## TRY IT:
Decide whether each statement below agrees with the blog post about humor in scientific field notes. Answer yes or no for each, quoting the deciding words of the post. 1. The Pacific Ocean Biological Survey Program is the largest collection in the Smithsonian Institution Archives. 2. The writer came to librarianship from a background in history. 3. The field notes include complaints about melted ice cream.

---- READING PASSAGE

This is the second post in a two-part series. Catch up on the first part here. Allegra Tennis interned with the Field Book Project and Metadata Services over the summer to investigate Smithsonian research related to countries with populations of under a million.
I came to the field of librarianship from a scientific background. The processes, details, and discoveries to be made have always held a magical quality for me. As I grew up and talked with others, I began to notice that not everyone views science in this way. Many people seem to be interested in science, whether in the idea of it, the usefulness of it, or they raw beauty of it. Yet too often people are intimidated by science, either by the research or by the researchers themselves.
In a previous blog post, I discussed how refreshing it is to see scientists embrace humor as a part of their work. I spoke of the concept in reference to the Pacific Ocean Biological Survey Program, which is the largest collection in the Smithsonian Institution Archives, and the data published continues to be used by scientists today. This amount of scientific research can sound extremely daunting to the average person, and indeed, it is too often that science has that effect.
But, as I read through the journals and field notes of these men who were off doing amazing scientific work, I realize how normal they were. They complain about real and trivial things, such as melted ice cream, the lack of their favorite cereal, or the close confines of the ship.
I can stand a man all day long, … and keep on standing him every day for six months or a year. But when I have to sleep with the guy too, and listen to him snore the same … tune every night, that’s too much.
(Excerpt from field notes, published in Droppings From the Eagle’s Roost).
In my opinion, the humanizing effect this collection has is what makes it so special. Too often science is seen reverently, as a holy, un-touchable field, which people must feel “a calling” toward. I believe that viewing scientists as normal people is a benefit, and makes the science itself easier to understand. These little snippets found in the field notes may seem trivial and distracting, but I feel that it serves the opposite purpose. They are the “spoonful of sugar that makes the medicine go down,” the small bit of humor that makes the science easier to grasp.

--------
---- DATA EXTRACT

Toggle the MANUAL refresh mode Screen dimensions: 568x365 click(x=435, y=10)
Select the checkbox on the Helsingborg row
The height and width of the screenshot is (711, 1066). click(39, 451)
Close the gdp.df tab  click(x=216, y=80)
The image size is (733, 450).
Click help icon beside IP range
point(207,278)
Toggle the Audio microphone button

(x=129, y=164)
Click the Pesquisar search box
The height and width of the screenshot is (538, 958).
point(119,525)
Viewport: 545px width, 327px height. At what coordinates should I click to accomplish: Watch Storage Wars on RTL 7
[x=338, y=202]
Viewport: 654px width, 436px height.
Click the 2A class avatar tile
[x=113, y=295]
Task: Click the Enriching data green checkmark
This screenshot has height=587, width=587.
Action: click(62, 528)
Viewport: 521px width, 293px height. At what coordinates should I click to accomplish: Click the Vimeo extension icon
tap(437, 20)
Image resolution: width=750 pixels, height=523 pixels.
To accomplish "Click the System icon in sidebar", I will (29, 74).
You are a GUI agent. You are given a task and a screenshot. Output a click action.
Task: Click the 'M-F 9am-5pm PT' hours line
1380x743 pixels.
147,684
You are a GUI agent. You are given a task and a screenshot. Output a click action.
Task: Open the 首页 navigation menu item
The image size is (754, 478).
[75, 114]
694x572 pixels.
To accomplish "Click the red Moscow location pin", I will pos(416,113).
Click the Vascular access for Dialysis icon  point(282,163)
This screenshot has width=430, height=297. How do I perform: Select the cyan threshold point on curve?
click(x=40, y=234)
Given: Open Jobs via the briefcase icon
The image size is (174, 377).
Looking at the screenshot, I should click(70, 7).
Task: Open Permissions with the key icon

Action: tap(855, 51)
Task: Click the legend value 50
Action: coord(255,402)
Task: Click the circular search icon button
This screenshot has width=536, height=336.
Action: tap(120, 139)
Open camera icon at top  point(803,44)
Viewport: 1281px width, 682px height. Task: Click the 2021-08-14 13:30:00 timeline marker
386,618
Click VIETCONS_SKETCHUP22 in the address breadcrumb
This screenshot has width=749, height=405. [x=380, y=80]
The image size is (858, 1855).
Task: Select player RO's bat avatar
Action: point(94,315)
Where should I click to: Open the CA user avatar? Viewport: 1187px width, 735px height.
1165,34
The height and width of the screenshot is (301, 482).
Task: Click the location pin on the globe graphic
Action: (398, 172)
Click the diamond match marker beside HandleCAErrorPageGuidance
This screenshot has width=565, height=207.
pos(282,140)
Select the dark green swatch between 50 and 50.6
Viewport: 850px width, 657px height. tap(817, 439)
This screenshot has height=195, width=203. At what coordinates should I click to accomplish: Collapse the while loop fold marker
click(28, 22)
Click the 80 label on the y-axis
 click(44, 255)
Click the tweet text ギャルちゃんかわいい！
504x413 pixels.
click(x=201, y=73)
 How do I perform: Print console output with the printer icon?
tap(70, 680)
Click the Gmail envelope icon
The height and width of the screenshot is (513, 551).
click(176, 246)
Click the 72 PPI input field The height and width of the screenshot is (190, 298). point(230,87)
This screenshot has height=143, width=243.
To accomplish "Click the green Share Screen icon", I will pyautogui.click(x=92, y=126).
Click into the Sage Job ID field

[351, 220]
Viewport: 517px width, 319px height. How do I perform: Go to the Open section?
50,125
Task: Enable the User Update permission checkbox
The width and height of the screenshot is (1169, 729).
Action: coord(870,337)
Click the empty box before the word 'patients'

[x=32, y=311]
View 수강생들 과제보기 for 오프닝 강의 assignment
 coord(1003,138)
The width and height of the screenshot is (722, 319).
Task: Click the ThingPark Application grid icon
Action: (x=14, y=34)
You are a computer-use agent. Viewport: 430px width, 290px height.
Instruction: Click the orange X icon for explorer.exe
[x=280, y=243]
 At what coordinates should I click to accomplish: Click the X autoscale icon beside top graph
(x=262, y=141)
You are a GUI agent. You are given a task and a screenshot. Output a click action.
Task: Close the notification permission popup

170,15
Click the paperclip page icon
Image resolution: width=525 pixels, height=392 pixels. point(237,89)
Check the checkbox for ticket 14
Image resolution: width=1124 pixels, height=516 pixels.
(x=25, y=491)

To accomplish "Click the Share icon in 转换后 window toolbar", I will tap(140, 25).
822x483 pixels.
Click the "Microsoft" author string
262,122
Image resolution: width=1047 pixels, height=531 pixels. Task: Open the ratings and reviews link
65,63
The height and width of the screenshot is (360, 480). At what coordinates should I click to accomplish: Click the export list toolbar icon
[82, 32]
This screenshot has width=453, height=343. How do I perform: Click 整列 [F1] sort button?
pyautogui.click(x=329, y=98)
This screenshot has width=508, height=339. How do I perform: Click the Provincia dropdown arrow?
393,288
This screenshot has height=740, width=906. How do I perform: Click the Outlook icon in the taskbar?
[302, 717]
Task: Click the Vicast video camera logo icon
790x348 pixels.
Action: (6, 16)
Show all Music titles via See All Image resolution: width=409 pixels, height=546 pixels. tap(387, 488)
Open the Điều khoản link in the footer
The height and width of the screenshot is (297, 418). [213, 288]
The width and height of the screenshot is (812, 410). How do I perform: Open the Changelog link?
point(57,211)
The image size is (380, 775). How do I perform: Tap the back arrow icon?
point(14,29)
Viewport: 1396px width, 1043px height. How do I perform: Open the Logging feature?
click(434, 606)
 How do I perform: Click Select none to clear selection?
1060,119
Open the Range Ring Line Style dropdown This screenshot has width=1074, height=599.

--------

## RESULT OF THIS TASK:
1. Yes: "which is the largest collection in the Smithsonian Institution Archives"
2. No: "I came to the field of librarianship from a scientific background."
3. Yes: "They complain about real and trivial things, such as melted ice cream"